• [What you will do]:
Rewrite the entries below as a JSON list of strings, one string per line, from the first line of the entries through the line with "tap(479, 23)", with both ends included and blank lines left out. Leave the pictures out of the answer.

• [Raw data]:
• • • • •

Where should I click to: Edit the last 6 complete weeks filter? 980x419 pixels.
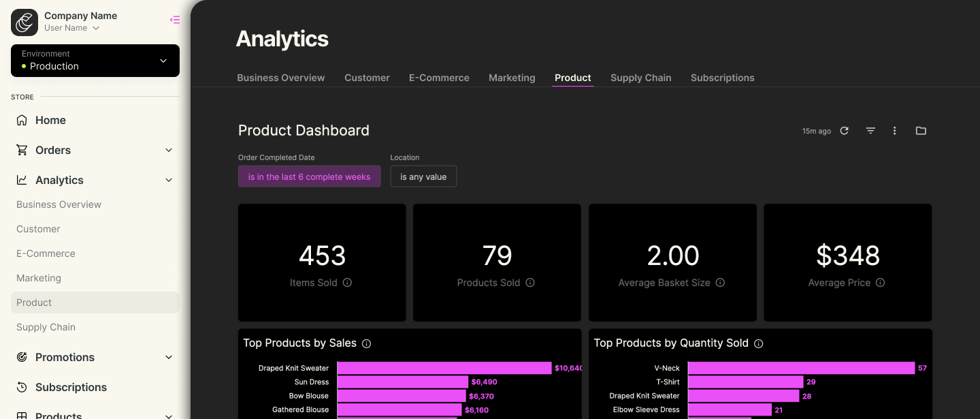310,176
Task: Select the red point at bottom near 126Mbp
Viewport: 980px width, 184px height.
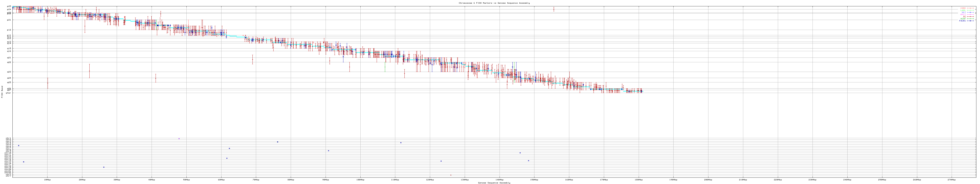Action: 451,175
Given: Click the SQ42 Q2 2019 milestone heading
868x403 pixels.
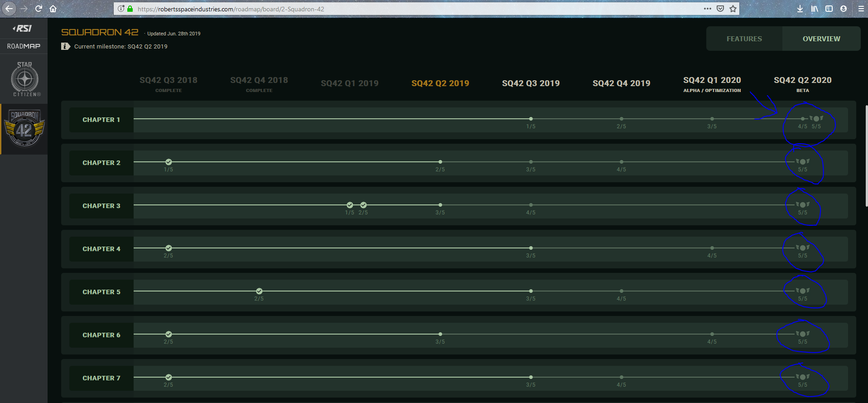Looking at the screenshot, I should tap(440, 83).
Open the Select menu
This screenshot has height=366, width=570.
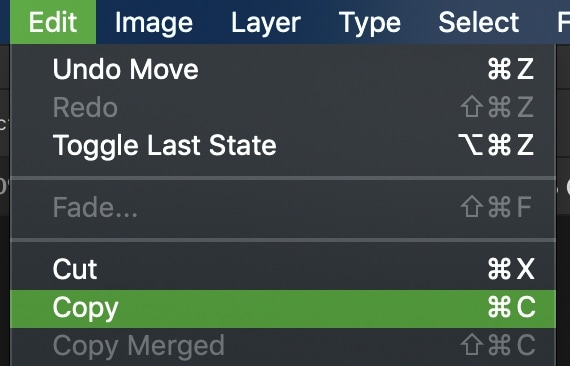tap(479, 23)
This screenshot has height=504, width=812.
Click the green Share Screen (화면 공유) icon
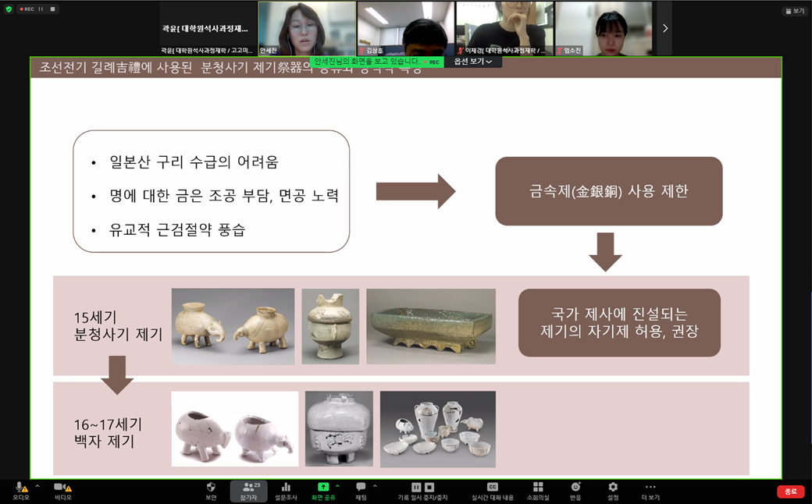coord(323,488)
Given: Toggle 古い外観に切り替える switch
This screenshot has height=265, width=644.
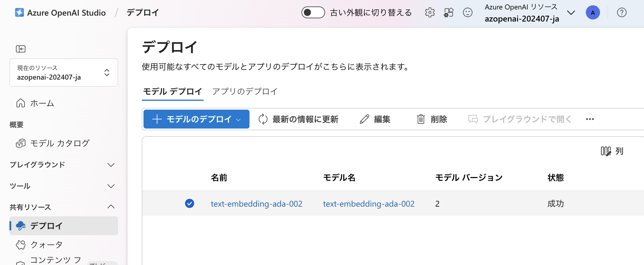Looking at the screenshot, I should click(x=313, y=12).
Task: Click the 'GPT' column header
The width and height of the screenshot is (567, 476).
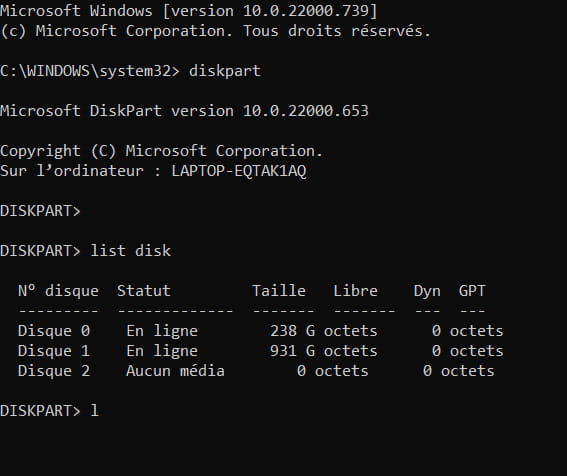Action: pos(472,291)
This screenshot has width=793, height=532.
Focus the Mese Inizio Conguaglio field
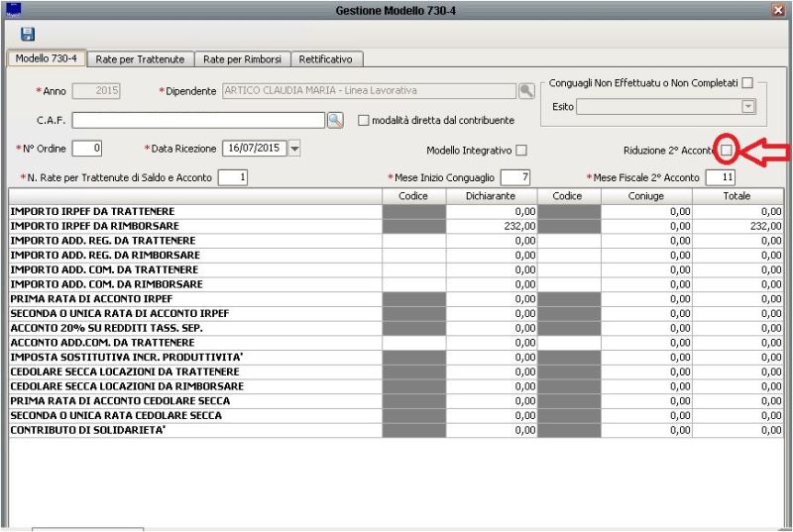(x=515, y=177)
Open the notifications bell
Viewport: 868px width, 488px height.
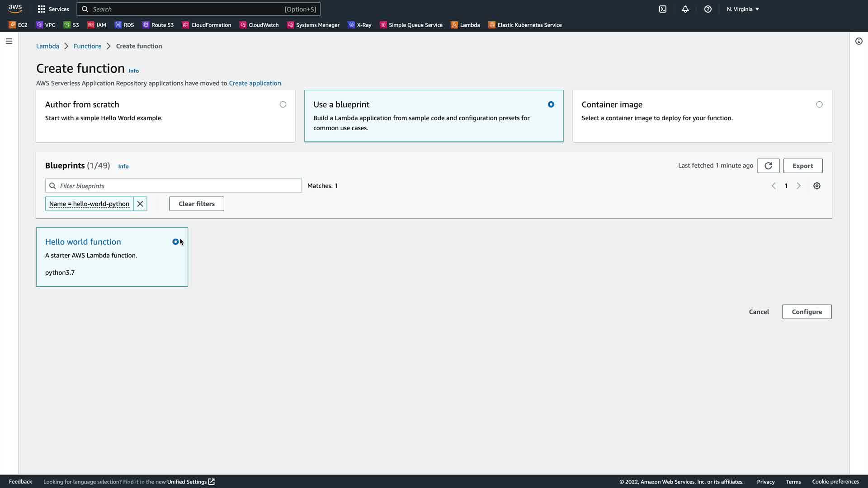tap(685, 9)

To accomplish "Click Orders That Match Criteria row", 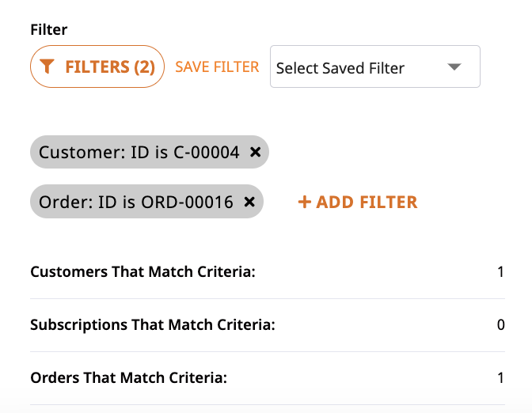I will point(268,377).
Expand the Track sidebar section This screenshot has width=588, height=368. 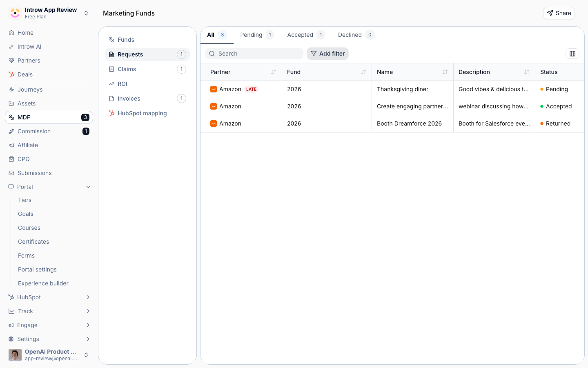pyautogui.click(x=88, y=311)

• • • • •

• [Complete output]:
[
  "Where should I click to: Edit the last 6 complete weeks filter? 980x419 pixels.",
  "310,176",
  "Task: Select the red point at bottom near 126Mbp",
  "Viewport: 980px width, 184px height.",
  "Action: 451,175",
  "Given: Click the SQ42 Q2 2019 milestone heading",
  "868x403 pixels.",
  "Looking at the screenshot, I should tap(440, 83).",
  "Open the Select menu",
  "This screenshot has height=366, width=570.",
  "tap(479, 23)"
]